The only thing keeping this tune out of the top spot is its lack of lyrics. It was great for whistling, but we have to give the edge to the themes your whole family could sing along to.
3. Charles In Charge
Case in point: If you can't sing at least the first verse to the Charles in Charge theme song, you simply weren't around in the '80s. Scott Baio probably hasn't gone a single day in the last 25 years when some geek on the street hasn't sung this tune back to him.
It's not hard to see why: Listen to that chorus once, and it sticks with you forever, just like the herpes Charles caught in that episode that never aired.
2. The Dukes of Hazzard
It's not just our fondness for Texas outlaw Waylon Jennings that puts this theme song near the top spot -- though it certainly doesn't hurt. Before the advent of CMT, The Dukes of Hazzard theme was the best (and pretty much only) country song you were liable to hear on TV outside of Hee Haw. It takes a special theme to capture the spirit of a TV show as well as this one does, and the spine-tingling "Yeeeee-HAWWW!" at the end is how every outlaw country song should have ended.

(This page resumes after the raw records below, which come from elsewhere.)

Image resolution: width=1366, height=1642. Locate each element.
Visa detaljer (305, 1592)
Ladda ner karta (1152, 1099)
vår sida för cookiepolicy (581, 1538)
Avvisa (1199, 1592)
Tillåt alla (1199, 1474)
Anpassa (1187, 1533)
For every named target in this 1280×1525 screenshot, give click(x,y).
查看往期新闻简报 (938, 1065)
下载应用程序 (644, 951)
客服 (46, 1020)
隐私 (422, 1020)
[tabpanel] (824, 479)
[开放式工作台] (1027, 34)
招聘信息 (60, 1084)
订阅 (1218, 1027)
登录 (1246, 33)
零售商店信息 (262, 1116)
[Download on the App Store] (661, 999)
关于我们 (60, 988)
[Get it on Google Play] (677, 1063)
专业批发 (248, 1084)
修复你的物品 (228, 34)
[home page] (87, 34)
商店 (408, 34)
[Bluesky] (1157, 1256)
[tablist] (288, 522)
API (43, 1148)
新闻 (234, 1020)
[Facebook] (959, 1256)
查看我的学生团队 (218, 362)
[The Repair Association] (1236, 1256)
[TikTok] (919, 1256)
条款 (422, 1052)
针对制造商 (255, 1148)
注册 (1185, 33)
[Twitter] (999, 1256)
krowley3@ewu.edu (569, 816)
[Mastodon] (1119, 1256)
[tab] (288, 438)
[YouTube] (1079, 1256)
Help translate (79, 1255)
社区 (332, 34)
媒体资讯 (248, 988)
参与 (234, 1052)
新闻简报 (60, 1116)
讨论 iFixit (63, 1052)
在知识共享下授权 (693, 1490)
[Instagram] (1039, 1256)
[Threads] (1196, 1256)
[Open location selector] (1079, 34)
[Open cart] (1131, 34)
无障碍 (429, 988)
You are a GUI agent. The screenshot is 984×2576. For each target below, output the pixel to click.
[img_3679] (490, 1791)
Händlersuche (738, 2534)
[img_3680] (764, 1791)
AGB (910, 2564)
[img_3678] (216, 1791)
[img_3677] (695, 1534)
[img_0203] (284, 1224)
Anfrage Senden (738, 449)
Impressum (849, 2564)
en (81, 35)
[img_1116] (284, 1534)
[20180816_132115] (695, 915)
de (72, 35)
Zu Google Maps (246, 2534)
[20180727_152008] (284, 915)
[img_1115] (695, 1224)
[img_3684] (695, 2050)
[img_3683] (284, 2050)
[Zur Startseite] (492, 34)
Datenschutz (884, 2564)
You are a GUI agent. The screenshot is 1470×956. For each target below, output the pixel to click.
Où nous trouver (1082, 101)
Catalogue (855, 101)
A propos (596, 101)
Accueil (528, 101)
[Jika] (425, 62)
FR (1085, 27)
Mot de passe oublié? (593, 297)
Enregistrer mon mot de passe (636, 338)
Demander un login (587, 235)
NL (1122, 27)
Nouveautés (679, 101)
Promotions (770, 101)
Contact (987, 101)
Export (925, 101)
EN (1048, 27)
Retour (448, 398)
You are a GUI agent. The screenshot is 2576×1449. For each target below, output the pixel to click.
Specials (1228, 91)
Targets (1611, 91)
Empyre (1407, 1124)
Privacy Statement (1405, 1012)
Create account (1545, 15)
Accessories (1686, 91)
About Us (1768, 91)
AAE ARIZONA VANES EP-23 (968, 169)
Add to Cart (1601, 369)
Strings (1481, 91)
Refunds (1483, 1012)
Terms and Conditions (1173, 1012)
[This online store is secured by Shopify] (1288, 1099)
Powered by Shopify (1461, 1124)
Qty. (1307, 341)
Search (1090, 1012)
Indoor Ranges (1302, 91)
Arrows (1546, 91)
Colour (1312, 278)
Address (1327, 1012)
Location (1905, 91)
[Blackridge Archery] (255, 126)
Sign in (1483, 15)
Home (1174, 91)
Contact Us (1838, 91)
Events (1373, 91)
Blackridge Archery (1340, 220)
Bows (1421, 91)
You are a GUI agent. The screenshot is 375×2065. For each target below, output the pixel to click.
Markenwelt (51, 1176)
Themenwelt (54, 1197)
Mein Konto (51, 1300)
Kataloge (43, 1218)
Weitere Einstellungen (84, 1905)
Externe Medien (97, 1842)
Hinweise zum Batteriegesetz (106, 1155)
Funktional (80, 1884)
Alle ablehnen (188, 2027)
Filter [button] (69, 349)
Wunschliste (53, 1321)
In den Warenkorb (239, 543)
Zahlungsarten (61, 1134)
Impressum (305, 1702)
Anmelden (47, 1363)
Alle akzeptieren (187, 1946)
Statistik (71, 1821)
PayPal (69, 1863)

Was there ever any doubt? The theme song to Cheers is not only the best of the '80s, but one of the greatest in television history. It's nearly pathologically impossible not to sing along to this tune, even if you're some kind of mutant who was never a fan of the show. For that very reason, it's still played every night relentlessly in every piano bar in the country.